Instructions for the task: Copy each line in the data that includes the word "plus".

[Saved data entries]
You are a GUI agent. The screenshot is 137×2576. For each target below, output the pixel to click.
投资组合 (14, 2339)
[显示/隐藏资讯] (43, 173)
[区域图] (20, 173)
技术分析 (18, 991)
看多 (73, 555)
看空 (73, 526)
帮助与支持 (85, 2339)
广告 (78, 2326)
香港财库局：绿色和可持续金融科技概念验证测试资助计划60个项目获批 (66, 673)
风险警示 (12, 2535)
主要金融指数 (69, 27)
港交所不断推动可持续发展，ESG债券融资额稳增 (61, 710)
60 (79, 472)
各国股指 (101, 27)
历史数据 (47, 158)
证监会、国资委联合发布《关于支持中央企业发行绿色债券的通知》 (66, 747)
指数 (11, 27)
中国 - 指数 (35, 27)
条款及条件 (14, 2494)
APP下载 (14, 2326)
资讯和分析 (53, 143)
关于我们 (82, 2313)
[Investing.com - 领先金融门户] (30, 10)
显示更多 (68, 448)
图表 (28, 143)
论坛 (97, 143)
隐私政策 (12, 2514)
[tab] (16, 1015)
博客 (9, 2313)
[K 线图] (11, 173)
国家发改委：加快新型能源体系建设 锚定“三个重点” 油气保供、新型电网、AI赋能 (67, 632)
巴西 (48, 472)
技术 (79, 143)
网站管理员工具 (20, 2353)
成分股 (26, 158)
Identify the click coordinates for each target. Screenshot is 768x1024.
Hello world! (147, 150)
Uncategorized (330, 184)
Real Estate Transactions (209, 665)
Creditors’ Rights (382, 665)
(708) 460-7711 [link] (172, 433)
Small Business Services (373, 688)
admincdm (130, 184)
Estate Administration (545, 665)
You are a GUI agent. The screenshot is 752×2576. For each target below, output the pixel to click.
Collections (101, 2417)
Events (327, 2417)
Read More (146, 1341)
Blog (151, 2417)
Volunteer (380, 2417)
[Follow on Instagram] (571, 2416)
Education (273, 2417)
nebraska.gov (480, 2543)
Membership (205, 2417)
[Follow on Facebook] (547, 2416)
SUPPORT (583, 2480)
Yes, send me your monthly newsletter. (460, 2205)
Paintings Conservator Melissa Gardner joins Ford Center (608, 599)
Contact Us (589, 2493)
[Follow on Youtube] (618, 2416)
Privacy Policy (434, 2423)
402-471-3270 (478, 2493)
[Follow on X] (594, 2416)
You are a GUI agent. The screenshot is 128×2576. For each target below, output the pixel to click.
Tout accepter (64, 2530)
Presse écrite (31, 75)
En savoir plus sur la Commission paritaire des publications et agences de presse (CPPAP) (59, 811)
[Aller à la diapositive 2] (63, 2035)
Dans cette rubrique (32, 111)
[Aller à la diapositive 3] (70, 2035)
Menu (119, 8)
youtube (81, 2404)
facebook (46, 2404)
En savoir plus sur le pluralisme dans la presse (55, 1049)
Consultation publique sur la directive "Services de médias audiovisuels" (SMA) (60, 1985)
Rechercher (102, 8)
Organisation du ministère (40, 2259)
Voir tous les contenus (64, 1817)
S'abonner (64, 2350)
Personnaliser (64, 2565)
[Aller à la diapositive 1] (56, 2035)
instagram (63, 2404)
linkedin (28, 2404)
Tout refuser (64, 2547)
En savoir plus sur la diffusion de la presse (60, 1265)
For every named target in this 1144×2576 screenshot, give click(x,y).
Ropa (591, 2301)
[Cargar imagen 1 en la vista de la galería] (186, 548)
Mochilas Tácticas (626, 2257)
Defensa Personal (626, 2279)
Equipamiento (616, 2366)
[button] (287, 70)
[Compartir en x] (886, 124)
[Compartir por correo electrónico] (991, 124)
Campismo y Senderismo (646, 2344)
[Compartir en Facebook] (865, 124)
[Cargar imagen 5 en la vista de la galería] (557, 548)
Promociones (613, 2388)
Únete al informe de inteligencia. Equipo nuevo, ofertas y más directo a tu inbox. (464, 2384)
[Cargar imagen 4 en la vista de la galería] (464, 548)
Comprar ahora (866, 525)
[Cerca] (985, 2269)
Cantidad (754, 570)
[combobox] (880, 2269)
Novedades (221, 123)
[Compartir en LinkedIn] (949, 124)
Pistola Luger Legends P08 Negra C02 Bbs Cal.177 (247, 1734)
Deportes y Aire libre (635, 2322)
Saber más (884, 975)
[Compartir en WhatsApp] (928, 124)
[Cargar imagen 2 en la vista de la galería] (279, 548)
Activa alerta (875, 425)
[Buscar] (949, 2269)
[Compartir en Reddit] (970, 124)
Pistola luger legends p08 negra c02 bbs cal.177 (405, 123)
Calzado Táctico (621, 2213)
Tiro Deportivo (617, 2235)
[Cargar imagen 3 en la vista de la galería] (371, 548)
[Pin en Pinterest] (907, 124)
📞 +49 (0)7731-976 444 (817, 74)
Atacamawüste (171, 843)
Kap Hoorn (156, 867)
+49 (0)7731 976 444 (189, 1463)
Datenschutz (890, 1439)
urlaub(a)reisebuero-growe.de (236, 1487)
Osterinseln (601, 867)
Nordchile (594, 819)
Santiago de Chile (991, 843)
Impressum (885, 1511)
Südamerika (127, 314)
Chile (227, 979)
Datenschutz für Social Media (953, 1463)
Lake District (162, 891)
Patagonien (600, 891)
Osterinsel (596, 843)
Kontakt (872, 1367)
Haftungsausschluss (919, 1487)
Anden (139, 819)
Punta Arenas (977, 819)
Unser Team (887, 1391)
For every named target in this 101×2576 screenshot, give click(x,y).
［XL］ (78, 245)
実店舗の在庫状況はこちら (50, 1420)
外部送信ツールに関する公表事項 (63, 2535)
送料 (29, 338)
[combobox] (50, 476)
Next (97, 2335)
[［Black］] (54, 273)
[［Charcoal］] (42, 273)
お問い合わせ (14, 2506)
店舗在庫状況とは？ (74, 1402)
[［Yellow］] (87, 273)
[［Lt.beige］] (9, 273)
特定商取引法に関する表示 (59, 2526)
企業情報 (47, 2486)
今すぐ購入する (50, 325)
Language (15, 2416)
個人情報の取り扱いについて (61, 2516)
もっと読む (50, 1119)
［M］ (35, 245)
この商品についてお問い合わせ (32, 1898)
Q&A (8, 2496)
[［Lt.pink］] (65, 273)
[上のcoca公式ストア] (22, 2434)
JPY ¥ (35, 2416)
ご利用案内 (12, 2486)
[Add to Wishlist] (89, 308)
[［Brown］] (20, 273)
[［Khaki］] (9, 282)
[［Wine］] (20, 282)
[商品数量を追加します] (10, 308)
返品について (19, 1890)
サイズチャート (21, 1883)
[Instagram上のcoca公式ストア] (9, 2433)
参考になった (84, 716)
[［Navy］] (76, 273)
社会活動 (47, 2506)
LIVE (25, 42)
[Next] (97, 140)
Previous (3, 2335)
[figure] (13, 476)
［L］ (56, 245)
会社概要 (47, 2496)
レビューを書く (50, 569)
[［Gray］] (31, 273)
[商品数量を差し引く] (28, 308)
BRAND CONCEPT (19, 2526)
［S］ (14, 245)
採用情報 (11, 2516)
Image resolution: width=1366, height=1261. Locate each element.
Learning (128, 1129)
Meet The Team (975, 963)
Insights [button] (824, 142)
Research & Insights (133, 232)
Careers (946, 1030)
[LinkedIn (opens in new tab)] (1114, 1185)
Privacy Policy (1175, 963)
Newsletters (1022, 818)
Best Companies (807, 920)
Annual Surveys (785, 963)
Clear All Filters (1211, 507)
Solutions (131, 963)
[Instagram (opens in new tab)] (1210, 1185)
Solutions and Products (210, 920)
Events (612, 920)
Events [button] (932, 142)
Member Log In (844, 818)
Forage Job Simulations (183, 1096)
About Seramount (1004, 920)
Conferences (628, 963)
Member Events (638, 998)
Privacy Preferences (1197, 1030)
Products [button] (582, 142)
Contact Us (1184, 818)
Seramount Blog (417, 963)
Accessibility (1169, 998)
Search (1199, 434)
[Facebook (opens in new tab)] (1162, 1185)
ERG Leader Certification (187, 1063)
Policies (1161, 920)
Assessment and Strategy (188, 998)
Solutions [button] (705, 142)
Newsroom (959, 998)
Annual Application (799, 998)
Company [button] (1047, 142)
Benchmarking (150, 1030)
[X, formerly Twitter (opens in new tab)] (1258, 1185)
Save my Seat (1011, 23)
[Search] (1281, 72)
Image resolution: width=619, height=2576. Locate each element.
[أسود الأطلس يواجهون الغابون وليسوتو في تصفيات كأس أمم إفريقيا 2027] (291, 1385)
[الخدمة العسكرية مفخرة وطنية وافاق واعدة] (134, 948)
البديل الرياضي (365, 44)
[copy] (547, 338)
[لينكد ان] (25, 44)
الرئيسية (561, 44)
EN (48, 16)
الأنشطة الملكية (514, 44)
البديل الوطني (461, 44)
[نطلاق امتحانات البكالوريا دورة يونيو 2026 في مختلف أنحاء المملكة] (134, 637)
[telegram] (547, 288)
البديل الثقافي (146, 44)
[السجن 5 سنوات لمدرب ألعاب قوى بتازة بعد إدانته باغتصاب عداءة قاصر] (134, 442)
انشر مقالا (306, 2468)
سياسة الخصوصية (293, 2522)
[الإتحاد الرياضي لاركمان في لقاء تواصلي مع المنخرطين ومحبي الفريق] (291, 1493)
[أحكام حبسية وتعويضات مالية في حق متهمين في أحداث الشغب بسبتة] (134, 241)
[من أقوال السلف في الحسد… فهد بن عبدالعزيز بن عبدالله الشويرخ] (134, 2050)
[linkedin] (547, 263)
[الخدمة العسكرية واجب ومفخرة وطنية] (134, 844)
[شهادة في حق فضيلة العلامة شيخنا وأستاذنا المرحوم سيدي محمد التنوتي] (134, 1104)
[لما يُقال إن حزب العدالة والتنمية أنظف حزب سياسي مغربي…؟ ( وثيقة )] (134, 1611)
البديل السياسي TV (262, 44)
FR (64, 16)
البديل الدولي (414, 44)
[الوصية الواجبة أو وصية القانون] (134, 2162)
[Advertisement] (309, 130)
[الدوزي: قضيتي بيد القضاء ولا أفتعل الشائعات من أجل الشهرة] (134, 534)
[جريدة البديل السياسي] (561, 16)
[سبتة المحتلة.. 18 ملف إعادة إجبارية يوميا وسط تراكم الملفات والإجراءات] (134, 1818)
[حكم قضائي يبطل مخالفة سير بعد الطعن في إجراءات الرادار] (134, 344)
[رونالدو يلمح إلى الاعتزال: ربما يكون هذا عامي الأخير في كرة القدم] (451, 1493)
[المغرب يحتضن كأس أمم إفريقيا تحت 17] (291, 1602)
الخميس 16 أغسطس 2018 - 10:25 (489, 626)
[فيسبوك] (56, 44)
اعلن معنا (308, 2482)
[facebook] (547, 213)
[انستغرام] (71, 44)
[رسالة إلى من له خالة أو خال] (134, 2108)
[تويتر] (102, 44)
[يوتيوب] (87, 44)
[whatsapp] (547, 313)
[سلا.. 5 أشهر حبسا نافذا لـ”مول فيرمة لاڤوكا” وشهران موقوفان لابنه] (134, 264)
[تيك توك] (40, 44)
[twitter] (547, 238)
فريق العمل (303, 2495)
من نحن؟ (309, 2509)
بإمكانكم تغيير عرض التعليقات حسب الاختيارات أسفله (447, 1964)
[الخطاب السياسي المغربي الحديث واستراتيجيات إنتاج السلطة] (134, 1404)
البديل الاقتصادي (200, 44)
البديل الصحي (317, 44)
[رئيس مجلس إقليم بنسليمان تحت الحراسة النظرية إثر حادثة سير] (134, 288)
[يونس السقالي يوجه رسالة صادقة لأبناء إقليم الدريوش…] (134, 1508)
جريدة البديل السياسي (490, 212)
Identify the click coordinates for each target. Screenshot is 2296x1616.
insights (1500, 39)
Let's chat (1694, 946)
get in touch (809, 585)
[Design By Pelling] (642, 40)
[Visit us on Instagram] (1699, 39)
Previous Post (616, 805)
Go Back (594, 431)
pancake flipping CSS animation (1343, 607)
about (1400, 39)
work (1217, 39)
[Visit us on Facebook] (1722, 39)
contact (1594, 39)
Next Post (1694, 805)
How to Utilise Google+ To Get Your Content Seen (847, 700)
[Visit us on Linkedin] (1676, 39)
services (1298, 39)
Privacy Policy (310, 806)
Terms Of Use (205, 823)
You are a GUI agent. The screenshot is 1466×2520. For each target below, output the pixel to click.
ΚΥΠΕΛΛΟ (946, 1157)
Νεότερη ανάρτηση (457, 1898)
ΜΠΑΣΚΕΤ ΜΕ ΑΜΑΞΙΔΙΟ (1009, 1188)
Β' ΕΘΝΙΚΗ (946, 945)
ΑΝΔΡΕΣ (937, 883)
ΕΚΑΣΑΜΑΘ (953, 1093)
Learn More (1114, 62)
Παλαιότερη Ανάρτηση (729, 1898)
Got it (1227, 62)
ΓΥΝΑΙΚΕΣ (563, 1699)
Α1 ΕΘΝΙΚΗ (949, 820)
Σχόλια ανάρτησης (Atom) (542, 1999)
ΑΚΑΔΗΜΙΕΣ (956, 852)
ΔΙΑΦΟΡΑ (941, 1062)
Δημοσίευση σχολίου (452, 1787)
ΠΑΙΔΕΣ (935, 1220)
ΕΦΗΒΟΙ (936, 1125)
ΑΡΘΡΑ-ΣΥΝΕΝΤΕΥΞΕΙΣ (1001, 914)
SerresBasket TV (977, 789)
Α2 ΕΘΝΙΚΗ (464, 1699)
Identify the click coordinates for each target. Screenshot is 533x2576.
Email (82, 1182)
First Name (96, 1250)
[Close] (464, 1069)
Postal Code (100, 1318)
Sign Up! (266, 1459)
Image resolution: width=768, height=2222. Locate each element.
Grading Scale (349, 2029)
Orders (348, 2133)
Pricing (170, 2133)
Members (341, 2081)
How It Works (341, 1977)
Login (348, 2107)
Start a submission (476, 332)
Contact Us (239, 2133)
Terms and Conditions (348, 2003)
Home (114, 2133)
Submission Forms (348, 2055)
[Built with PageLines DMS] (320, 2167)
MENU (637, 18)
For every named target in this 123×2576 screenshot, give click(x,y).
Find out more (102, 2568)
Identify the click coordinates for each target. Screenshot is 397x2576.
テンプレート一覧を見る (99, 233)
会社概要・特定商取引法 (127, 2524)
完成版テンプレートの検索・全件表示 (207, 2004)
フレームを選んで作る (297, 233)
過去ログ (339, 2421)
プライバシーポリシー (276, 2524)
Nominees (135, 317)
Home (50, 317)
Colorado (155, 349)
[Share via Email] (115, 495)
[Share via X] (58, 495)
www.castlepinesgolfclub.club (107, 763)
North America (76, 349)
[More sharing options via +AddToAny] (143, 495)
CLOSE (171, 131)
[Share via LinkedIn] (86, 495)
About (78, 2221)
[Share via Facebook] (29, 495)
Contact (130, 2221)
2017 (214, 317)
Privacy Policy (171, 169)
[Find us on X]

Answer section:
En savoir plus sur la Commission paritaire des publications et agences de presse (CPPAP) (59, 811)
En savoir plus sur le pluralisme dans la presse (55, 1049)
En savoir plus sur la diffusion de la presse (60, 1265)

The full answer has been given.